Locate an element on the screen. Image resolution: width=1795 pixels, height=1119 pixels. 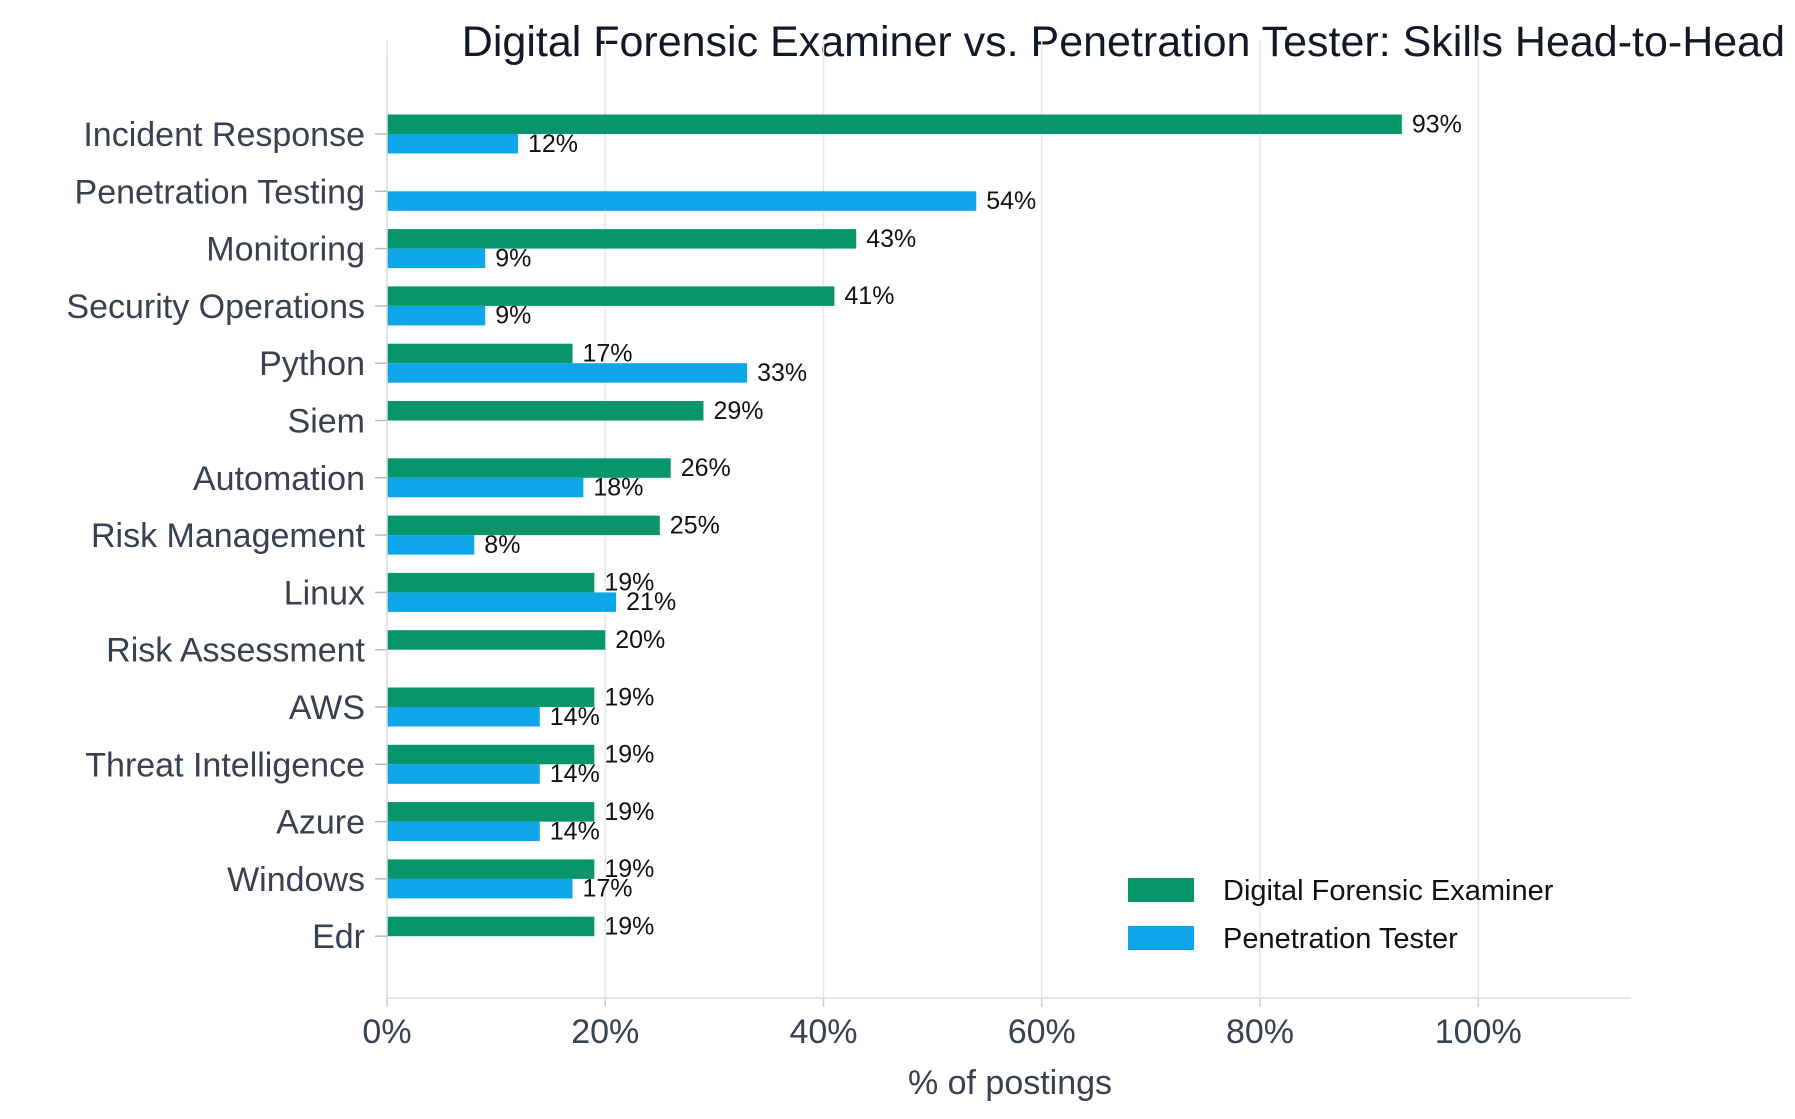
data-label: 93% is located at coordinates (1437, 124).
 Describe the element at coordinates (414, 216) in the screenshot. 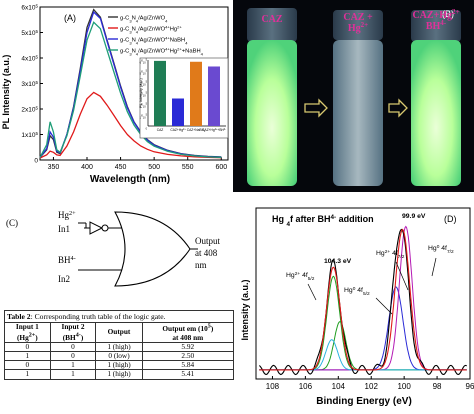

I see `peak-annotation: 99.9 eV` at that location.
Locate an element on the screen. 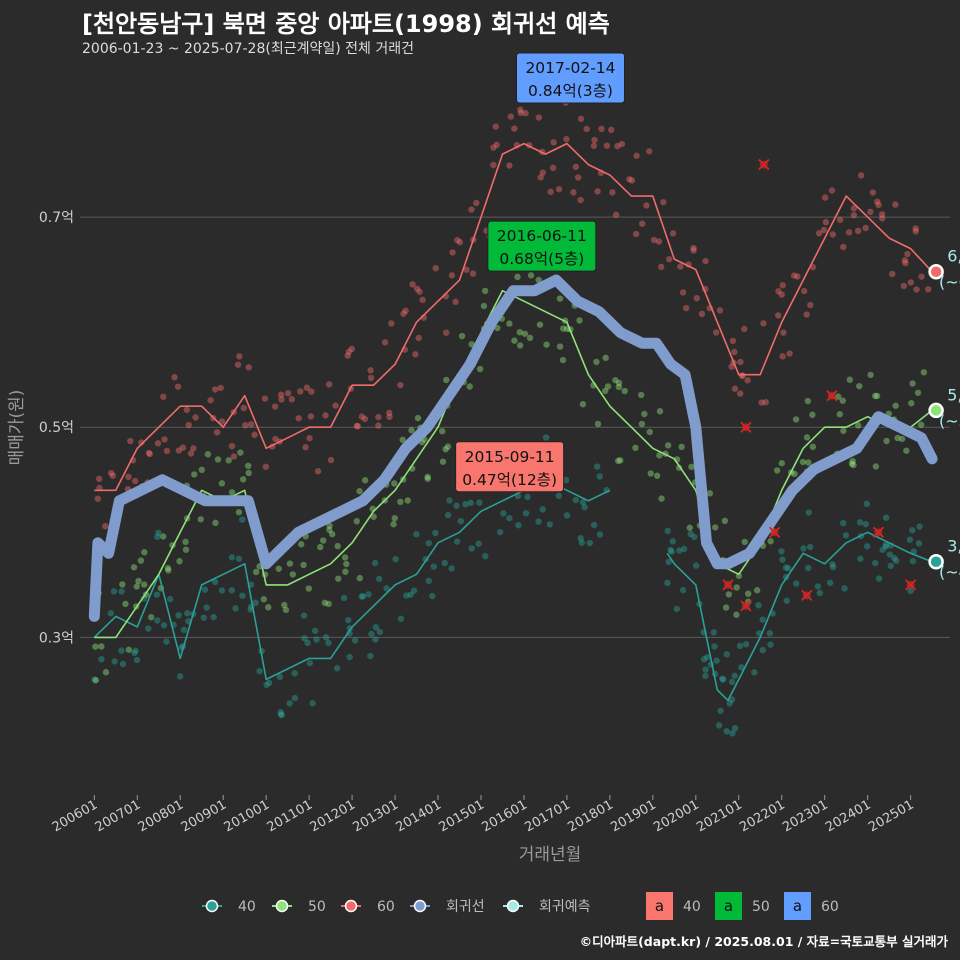 The height and width of the screenshot is (960, 960). cancelled-deal-mark is located at coordinates (910, 585).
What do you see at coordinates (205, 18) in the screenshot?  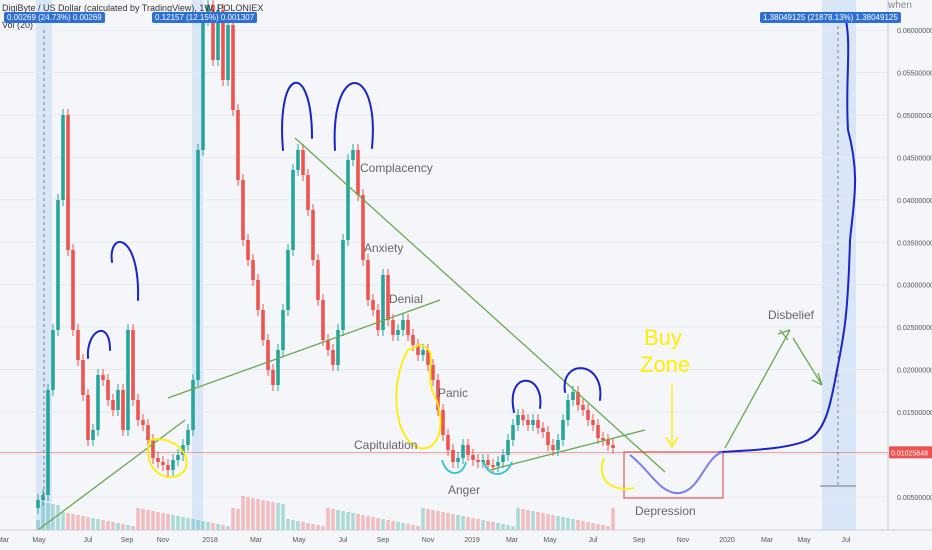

→ How to complete this task
Retype the listing above, starting at its first line and ending at the line that contains "at that location.", with both of those lines included. Leave the pictures out of your copy.

→ Solution to this task
Locate an element on the screen. Image resolution: width=1795 pixels, height=1119 pixels. 
data-label: 93% is located at coordinates (1437, 124).
 Describe the element at coordinates (414, 216) in the screenshot. 

I see `peak-annotation: 99.9 eV` at that location.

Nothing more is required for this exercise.